Provenç. bisa, biza. Il y a dans le haut-allemand bîsa, pîsa ; suisse, bise, beise, la bise ; dans le bas-breton, bîz, vent du nord-est ; mais on ne sait si ces mots viennent du roman ou si le roman en vient. Diez se demande d'autre part si la bise ne serait pas dite de l'adjectif bis, de couleur sombre, comme en latin aquilo, l'aquilon, vient de aquilus, de couleur foncée. L'origine, comme on voit, est douteuse.

2bise s. f. (bi-z')

  1. Poisson de mer presque semblable au thon.

3bisé, ée part. passé. (bi-zé, zée)

  1. Reteint. Drap bisé. Étoffe bisée.

4bis, bise adj. (bi, bi-z')

  1. D'un gris brun. De la pâte bise.

    • Cette maîtresse un tantet bise Rit à mes yeux La Fontaine, Pâté.
    • Pain bis, pain de couleur bise, attendu qu'il y reste du son.

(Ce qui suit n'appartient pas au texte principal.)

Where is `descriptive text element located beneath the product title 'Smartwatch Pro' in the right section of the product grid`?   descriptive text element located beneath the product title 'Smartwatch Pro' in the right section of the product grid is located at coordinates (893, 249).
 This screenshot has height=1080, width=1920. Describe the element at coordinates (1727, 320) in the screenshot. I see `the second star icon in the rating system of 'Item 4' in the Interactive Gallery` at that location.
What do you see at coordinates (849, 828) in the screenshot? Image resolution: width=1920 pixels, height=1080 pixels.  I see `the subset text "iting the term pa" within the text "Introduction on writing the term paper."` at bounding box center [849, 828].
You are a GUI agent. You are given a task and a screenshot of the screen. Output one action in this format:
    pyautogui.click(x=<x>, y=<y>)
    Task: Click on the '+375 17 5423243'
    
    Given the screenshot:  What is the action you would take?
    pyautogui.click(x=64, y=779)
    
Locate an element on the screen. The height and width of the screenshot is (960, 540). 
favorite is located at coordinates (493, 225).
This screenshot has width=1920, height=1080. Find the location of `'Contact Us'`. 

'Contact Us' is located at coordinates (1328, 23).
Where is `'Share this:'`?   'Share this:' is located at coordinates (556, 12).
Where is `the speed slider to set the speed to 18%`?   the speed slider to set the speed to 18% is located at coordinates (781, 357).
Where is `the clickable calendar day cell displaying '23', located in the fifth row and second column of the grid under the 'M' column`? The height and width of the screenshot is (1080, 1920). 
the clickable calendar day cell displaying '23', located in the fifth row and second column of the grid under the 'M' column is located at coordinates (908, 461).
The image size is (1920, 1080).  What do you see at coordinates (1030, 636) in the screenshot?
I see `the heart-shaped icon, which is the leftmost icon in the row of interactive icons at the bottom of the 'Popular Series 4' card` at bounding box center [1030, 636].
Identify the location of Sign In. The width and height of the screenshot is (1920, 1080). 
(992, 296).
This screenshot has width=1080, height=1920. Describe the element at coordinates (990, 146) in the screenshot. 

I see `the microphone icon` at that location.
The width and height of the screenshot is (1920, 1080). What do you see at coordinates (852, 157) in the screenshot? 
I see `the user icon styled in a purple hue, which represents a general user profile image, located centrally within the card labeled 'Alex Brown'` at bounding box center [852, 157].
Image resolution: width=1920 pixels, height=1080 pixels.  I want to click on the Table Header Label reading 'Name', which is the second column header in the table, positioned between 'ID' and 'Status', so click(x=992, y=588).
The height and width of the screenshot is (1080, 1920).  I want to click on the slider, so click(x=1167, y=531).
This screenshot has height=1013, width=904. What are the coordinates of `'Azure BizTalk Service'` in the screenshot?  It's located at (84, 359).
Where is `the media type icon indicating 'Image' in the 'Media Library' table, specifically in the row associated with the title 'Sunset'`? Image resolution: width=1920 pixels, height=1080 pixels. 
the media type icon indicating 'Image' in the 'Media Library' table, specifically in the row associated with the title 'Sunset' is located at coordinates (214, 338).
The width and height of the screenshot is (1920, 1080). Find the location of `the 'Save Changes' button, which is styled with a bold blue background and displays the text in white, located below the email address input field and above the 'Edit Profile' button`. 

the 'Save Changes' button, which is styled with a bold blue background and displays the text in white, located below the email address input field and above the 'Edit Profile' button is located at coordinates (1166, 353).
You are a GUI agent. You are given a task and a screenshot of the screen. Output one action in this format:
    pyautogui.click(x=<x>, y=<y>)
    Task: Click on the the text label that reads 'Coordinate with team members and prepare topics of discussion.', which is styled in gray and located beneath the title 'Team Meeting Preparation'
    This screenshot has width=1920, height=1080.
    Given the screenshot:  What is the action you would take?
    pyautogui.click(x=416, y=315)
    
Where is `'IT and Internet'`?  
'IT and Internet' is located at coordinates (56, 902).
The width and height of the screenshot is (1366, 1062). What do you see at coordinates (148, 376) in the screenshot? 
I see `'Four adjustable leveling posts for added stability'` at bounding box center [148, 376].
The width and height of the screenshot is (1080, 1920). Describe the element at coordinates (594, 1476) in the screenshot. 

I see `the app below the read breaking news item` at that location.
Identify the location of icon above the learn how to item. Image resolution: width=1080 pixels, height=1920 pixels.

      • J'ai faim, dit-il ; et bien vite Je sers piquette et pain bis Béranger, Souv. du peuple.
    • Pain bis blanc, pain entre le bis et le blanc. L'Académie écrit bis-blanc avec un trait d'union, qui est de trop ; car ces adjectifs de couleur redoublés n'en prennent pas.

    • À bis, à blanc, de toute façon.

      • ... tout ce qu'en ce temps, à bis, à blanc, on veut qu'on croie, Harangue des gens de Sarulle à M. de Vintimille contre l'unigenitus, 1732

Étymologie

Berry, bège, fauve, roussâtre ; provenç. bis ; espagn. bazo ; ital. bigio ; bas-lat. bisus. Mot d'origine difficile à trouver. Vossius, dans Ménage, Orig. de la langue ital. p. 509, indique une étymologie que Diez est disposé à accepter ; c'est le latin bysseus (de byssus) qui signifia couleur de coton et qui, comme d'autres termes de couleurs, aurait changé d'acception ; d'où viendraient le port. bugio, bis, et le bas-lat. busius, fauve. Pourtant Diez préfère une apocope de bombycius (de coton), semblable à celle de basin ; les formes voisines auraient donné : bombacius, l'esp. bazo, et bumbucinum, le port. bugio. Ménage avait indiqué piceus.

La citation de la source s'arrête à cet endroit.